Unfortunately, the thing above didn't actually happen. The closest thing to it that happened, was:

  • I saw a street band and tried to help them get donations (by going around and offering people candy if they donated any amount of money—unfortunately people didn't want candy, maybe because of Covid, maybe because I wasn't pushy enough).
  • Then I started talking to the band members. They had a violin girl (I like violins) and they were doing covers of songs, and one of them mentioned they were also a "professional" band or smth. So I talked to them about commissioning some covers of songs I liked.
  • They ignored my messages for a while. Then I caught them on the streets, started asking about how much it could cost, and the violin girl was like "yeah the price depends I dunno". I felt like if I had to start nudging to even keep the conversation going, it meant they weren't interested much, so I backed off.

I still love the idea but it will have to wait till the next street band.


A side-note: it's not even that expensive, I think. My piano teacher had a thing on her album's Kickstarter where she'd record a piano+vocal cover of any song you want if you donated €300 to the fundraiser. A studio recording with a drummer and a guitarist would be quite a bit more expensive, but still could work.

https://www.startnext.com/mirna-bogdanovic-debut-album

I did a bunch of other money-related things in life, like hiring a classmate to code up a non-commercial project—this got abandoned after I hired more people and spent $12k on it and realized the code was a huge mess and it wasn't going anywhere. See What I tried for more on my various non-commercial project. The one I'm talking about is Codesearch.

D e a d

I also paid a friend to translate one of Zvi's Covid articles into Russian. (Original, translation.) I thought that if it got popular, it could save at least a couple of lives, and spending $100 to save even one life of a person from a community I care about was a pretty good deal.


I never give money to beggars, but always give money to street artists I like.
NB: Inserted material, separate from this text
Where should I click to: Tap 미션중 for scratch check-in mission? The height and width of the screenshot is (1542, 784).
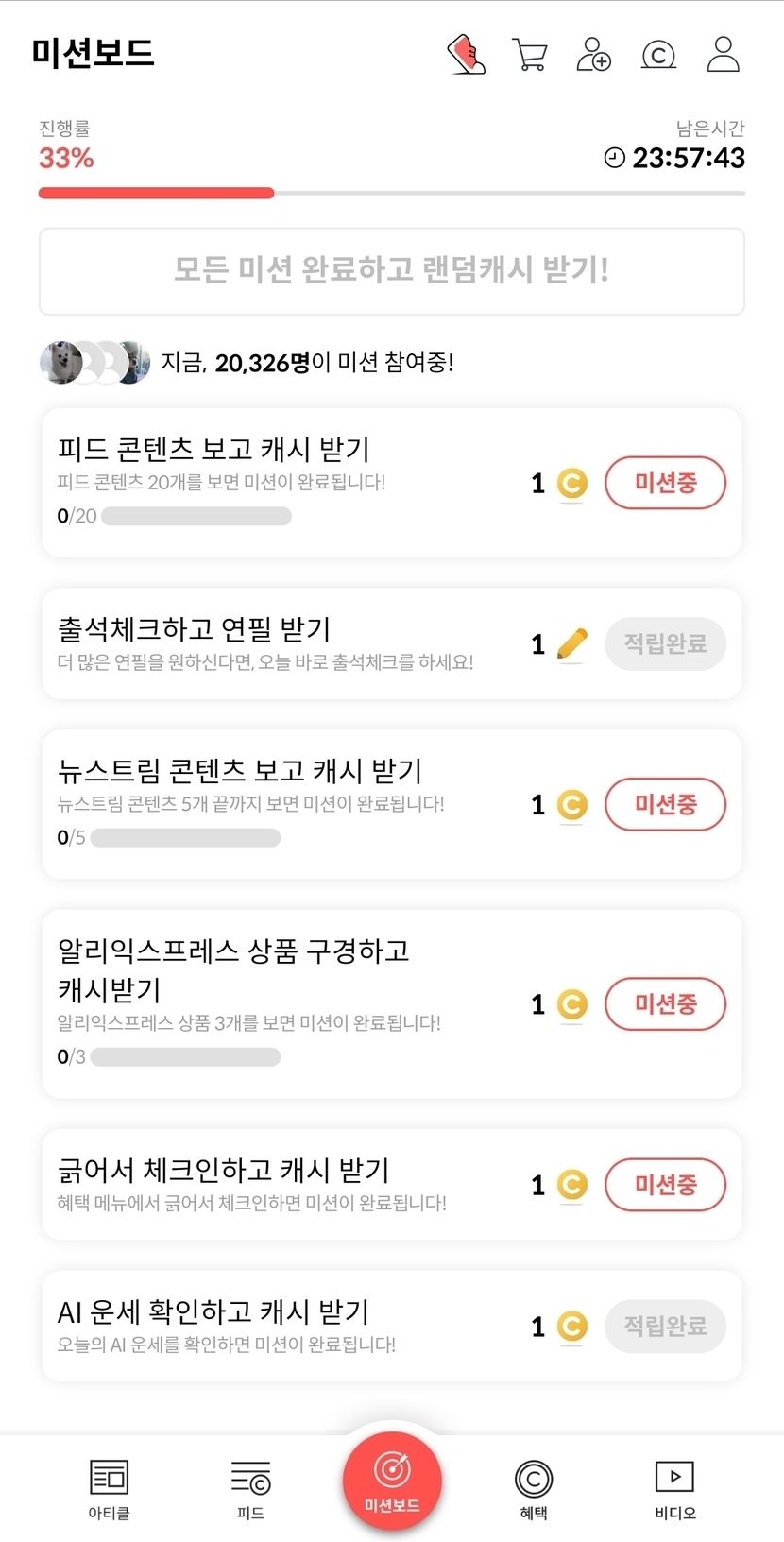[x=665, y=1184]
I want more music stuff happening around me when I walk.

Maybe one day all cities will have soundtracks, dammit.


I also donated a monthly salary to a Belarusian fund, BYSOL, supporting people quitting law enforcement jobs—with a hope that it will bring about the end of the Belarusian regime slightly sooner.

I did not donate to a similar fund supporting protesters who were tortured, etc. I specifically wanted my money to give at least one policeman an option to quit their job. I thought it would work better than helping random protesters.


I hate ads, so I am purposefully paying for all things that companies set up as alternatives to ads. I mean, YouTube Premium, a Reddit subscription, etc.

I have uBlock Origin and it already blocks YouTube ads. But I still pay €15/mo for YouTube Premium to signal to Google that "hey, this thing can work, please keep going with it".


When I like a book and it's not on LibGen, I order a new physical copy to 1DollarScan, they cut it up and make a high-quality scan for me, and then I upload it on LibGen so that the rest of the world can read the book too.


I tip more in restaurants that are open late at night, because I don't want cities to be dead at night. So I want to signal to them "hey, this is appreciated".

Generally, I think when you look someone dead in the eye and say "I like what you're doing, please have money for that", that can change people's future trajectory much more than the actual money you gave them. Money is an amplifier of feedback. (My working hypothesis is that when there's no feedback and nothing to amplify, money becomes quite a bit less useful, though.)


Speaking more about things you can get with money—another working hypothesis I have so far is that you can buy yourself a very effective safety net in the future by investing into your friends and relatives. Helping them find jobs, or paying for vocational courses, or buying good tools that can push them a bit further towards turning a hobby into a job, or whatever. And then when they have good jobs, they can lend you money/support when you go broke. This is the best safety net because it withstands anything that can happen to you personally.